## INSTRUCTIONS FOR THE TASK
Retype the full set of data, character for character.

*** AVAILABLE RECORDS ***

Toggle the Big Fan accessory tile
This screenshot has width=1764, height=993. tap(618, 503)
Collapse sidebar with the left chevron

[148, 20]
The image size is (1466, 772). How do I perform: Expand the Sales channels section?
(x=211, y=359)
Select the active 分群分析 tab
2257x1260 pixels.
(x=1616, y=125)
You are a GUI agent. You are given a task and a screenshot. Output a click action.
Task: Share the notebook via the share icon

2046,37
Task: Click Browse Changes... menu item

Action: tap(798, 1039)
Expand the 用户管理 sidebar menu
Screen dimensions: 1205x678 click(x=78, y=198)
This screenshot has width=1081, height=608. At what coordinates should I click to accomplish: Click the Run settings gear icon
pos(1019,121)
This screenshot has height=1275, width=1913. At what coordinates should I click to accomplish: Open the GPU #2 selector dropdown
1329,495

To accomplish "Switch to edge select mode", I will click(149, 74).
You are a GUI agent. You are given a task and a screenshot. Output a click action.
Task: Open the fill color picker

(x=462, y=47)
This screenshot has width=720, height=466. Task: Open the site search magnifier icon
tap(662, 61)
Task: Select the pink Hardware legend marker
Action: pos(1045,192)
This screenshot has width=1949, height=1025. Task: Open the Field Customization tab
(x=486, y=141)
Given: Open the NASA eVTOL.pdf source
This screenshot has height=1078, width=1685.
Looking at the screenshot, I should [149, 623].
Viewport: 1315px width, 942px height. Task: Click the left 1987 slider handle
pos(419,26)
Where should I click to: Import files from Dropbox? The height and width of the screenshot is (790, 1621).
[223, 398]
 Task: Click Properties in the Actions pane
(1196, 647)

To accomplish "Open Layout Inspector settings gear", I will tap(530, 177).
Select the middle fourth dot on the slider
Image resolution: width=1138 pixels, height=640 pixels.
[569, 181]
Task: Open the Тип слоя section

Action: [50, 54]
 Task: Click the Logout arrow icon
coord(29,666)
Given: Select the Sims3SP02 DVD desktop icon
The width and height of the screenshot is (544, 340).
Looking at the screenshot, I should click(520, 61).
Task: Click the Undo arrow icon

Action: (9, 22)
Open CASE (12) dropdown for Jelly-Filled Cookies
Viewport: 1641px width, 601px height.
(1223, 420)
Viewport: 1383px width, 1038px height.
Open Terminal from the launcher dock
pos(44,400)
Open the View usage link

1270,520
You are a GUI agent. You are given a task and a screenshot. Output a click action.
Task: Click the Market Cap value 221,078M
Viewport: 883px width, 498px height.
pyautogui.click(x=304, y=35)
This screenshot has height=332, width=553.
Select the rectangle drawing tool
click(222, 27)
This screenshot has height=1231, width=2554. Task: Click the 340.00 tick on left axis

***

## EXERCISE ANSWER
Toggle the Big Fan accessory tile
This screenshot has width=1764, height=993. tap(618, 503)
Collapse sidebar with the left chevron

[148, 20]
The image size is (1466, 772). How do I perform: Expand the Sales channels section?
(x=211, y=359)
Select the active 分群分析 tab
2257x1260 pixels.
(x=1616, y=125)
You are a GUI agent. You are given a task and a screenshot. Output a click action.
Task: Share the notebook via the share icon

2046,37
Task: Click Browse Changes... menu item

Action: tap(798, 1039)
Expand the 用户管理 sidebar menu
Screen dimensions: 1205x678 click(x=78, y=198)
This screenshot has width=1081, height=608. At what coordinates should I click to accomplish: Click the Run settings gear icon
pos(1019,121)
This screenshot has height=1275, width=1913. At what coordinates should I click to accomplish: Open the GPU #2 selector dropdown
1329,495

To accomplish "Switch to edge select mode", I will click(149, 74).
You are a GUI agent. You are given a task and a screenshot. Output a click action.
Task: Open the fill color picker

(x=462, y=47)
This screenshot has width=720, height=466. Task: Open the site search magnifier icon
tap(662, 61)
Task: Select the pink Hardware legend marker
Action: pos(1045,192)
This screenshot has width=1949, height=1025. Task: Open the Field Customization tab
(x=486, y=141)
Given: Open the NASA eVTOL.pdf source
This screenshot has height=1078, width=1685.
Looking at the screenshot, I should [149, 623].
Viewport: 1315px width, 942px height. Task: Click the left 1987 slider handle
pos(419,26)
Where should I click to: Import files from Dropbox? The height and width of the screenshot is (790, 1621).
[223, 398]
 Task: Click Properties in the Actions pane
(1196, 647)

To accomplish "Open Layout Inspector settings gear", I will tap(530, 177).
Select the middle fourth dot on the slider
Image resolution: width=1138 pixels, height=640 pixels.
[569, 181]
Task: Open the Тип слоя section

Action: [50, 54]
 Task: Click the Logout arrow icon
coord(29,666)
Given: Select the Sims3SP02 DVD desktop icon
The width and height of the screenshot is (544, 340).
Looking at the screenshot, I should click(520, 61).
Task: Click the Undo arrow icon

Action: (9, 22)
Open CASE (12) dropdown for Jelly-Filled Cookies
Viewport: 1641px width, 601px height.
(1223, 420)
Viewport: 1383px width, 1038px height.
Open Terminal from the launcher dock
pos(44,400)
Open the View usage link

1270,520
You are a GUI agent. You are given a task and a screenshot. Output a click action.
Task: Click the Market Cap value 221,078M
Viewport: 883px width, 498px height.
pyautogui.click(x=304, y=35)
This screenshot has height=332, width=553.
Select the rectangle drawing tool
click(222, 27)
This screenshot has height=1231, width=2554. Task: Click the 340.00 tick on left axis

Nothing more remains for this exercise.